Work item:
Answer these questions about the article below on India's state economic recovery in February:
(a) What did goods and services tax data suggest about activity?
(b) Which major state was the only one to record year-on-year growth on each of the three indicators?
(c) Which state fared the worst?

Passage for review:
════

Smaller states performed significantly better than large ones in February on public mobility, power consumption, vehicle sales and GST collections, Mint’s state recovery tracker shows
Economic recovery across India continued at a slow pace in February, with key high-frequency indicators showing mixed performance across major states. While goods and services tax (GST) data suggested activity was back to normal, indicators such as vehicle sales and electricity consumption retreated from earlier gains, shows the latest update to Mint’s state recovery tracker.
Maharashtra was the only one among major state economies to record year-on-year growth on each of the three indicators in February. Public movement, a fourth indicator considered in the tracker, also improved marginally to 85% of normal by February-end, despite the return of localized lockdowns in the state to curb a fresh spike in coronavirus cases.
Rajasthan and West Bengal also performed relatively better than other major states, with electricity consumption, GST collections, and mobility improving in February. Karnataka fared the worst, with power use and vehicle registrations declining and GST collections showing only a modest rise. Delhi saw a downturn on all these three counts, and had the lowest levels of public mobility among major states.

════

Source material:
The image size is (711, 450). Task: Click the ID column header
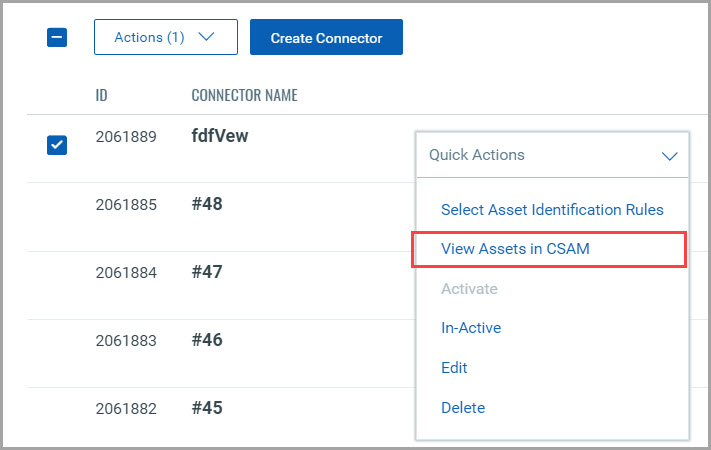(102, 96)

════

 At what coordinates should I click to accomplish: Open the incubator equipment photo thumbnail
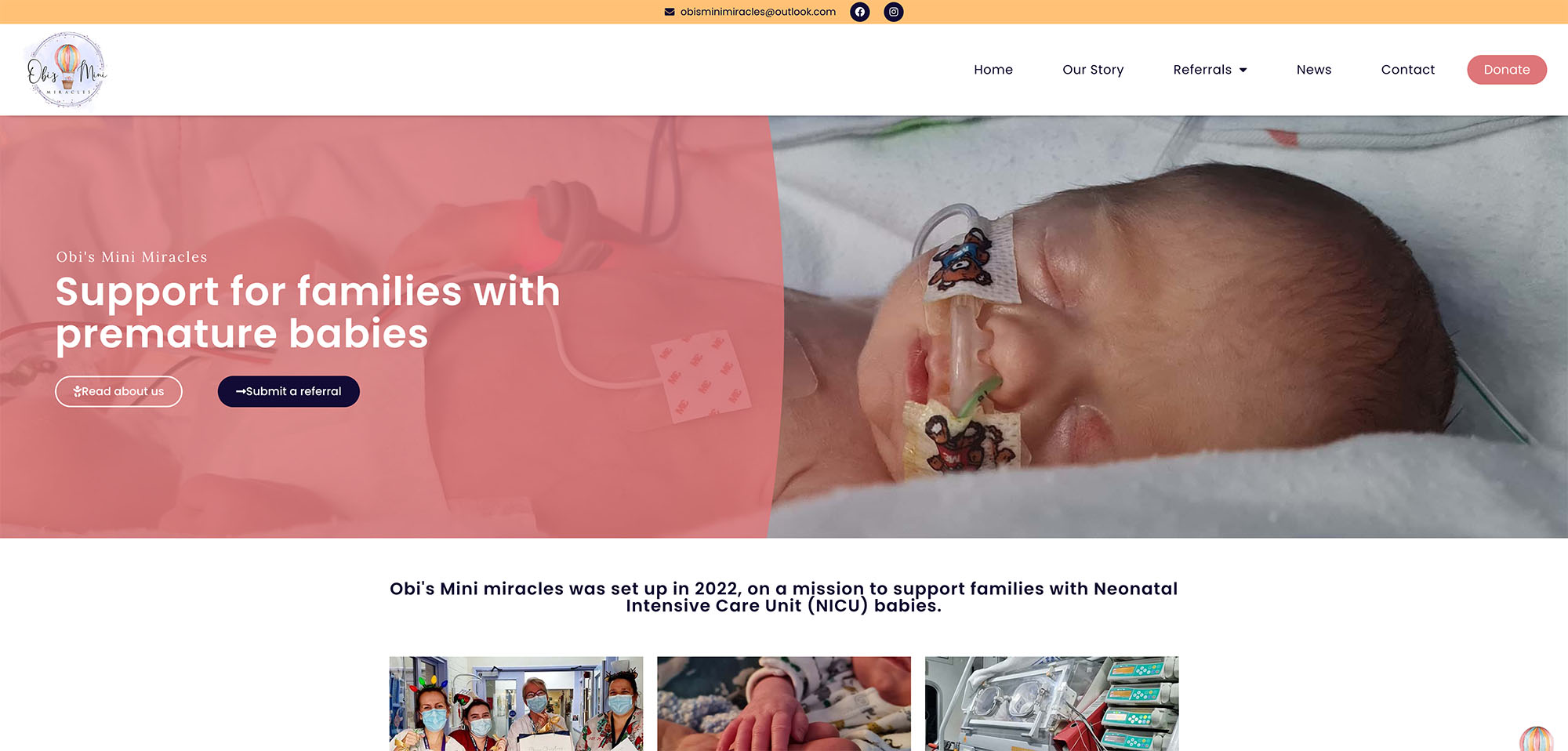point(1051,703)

════

Exercise solution:
(a) Activity was back to normal.
(b) Maharashtra.
(c) Karnataka.